• DIRECTIONS: Rewrite the listing below, replacing "Screen dimensions" with "Display size" wherever it occurs and leaving everything else unchanged.

------------------------------------------------

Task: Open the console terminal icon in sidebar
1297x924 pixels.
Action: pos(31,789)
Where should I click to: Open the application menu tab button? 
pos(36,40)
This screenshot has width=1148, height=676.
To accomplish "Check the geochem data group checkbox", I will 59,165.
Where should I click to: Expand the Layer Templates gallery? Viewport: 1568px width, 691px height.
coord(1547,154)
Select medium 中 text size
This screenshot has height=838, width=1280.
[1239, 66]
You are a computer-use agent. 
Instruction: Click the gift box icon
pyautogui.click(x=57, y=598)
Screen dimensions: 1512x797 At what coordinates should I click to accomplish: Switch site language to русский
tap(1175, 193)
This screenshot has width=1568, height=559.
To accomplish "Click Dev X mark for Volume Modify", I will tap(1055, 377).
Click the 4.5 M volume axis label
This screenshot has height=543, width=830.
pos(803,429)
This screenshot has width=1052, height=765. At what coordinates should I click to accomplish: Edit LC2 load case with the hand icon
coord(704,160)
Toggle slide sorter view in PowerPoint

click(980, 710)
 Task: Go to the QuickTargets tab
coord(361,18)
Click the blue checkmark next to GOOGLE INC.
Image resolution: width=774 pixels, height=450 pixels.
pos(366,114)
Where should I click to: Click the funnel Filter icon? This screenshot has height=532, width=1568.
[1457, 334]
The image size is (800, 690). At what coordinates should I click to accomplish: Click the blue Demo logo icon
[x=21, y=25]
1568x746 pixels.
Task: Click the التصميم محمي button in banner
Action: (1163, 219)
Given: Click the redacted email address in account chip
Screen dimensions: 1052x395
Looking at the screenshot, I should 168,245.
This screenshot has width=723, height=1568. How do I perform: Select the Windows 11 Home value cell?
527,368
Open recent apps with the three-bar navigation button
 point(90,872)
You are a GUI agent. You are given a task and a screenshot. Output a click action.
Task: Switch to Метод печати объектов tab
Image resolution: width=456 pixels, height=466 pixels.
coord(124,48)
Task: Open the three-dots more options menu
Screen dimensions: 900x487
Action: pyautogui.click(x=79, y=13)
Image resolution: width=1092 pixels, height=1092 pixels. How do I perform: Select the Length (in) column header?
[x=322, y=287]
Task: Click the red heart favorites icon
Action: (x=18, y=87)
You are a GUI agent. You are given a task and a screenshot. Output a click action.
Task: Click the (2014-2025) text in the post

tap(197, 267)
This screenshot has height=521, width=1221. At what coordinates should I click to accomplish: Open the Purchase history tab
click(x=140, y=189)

------------------------------------------------

• ANSWER TO THE TASK:
Task: Open the console terminal icon in sidebar
1297x924 pixels.
Action: pos(31,789)
Where should I click to: Open the application menu tab button? 
pos(36,40)
This screenshot has width=1148, height=676.
To accomplish "Check the geochem data group checkbox", I will 59,165.
Where should I click to: Expand the Layer Templates gallery? Viewport: 1568px width, 691px height.
coord(1547,154)
Select medium 中 text size
This screenshot has height=838, width=1280.
[1239, 66]
You are a computer-use agent. 
Instruction: Click the gift box icon
pyautogui.click(x=57, y=598)
Display size: 1512x797 At what coordinates should I click to accomplish: Switch site language to русский
tap(1175, 193)
This screenshot has width=1568, height=559.
To accomplish "Click Dev X mark for Volume Modify", I will tap(1055, 377).
Click the 4.5 M volume axis label
This screenshot has height=543, width=830.
pos(803,429)
This screenshot has width=1052, height=765. At what coordinates should I click to accomplish: Edit LC2 load case with the hand icon
coord(704,160)
Toggle slide sorter view in PowerPoint

click(980, 710)
 Task: Go to the QuickTargets tab
coord(361,18)
Click the blue checkmark next to GOOGLE INC.
Image resolution: width=774 pixels, height=450 pixels.
pos(366,114)
Where should I click to: Click the funnel Filter icon? This screenshot has height=532, width=1568.
[1457, 334]
The image size is (800, 690). At what coordinates should I click to accomplish: Click the blue Demo logo icon
[x=21, y=25]
1568x746 pixels.
Task: Click the التصميم محمي button in banner
Action: (1163, 219)
Given: Click the redacted email address in account chip
Display size: 1052x395
Looking at the screenshot, I should 168,245.
This screenshot has width=723, height=1568. How do I perform: Select the Windows 11 Home value cell?
527,368
Open recent apps with the three-bar navigation button
 point(90,872)
You are a GUI agent. You are given a task and a screenshot. Output a click action.
Task: Switch to Метод печати объектов tab
Image resolution: width=456 pixels, height=466 pixels.
coord(124,48)
Task: Open the three-dots more options menu
Display size: 900x487
Action: pyautogui.click(x=79, y=13)
Image resolution: width=1092 pixels, height=1092 pixels. How do I perform: Select the Length (in) column header?
[x=322, y=287]
Task: Click the red heart favorites icon
Action: (x=18, y=87)
You are a GUI agent. You are given a task and a screenshot. Output a click action.
Task: Click the (2014-2025) text in the post

tap(197, 267)
This screenshot has height=521, width=1221. At what coordinates should I click to accomplish: Open the Purchase history tab
click(x=140, y=189)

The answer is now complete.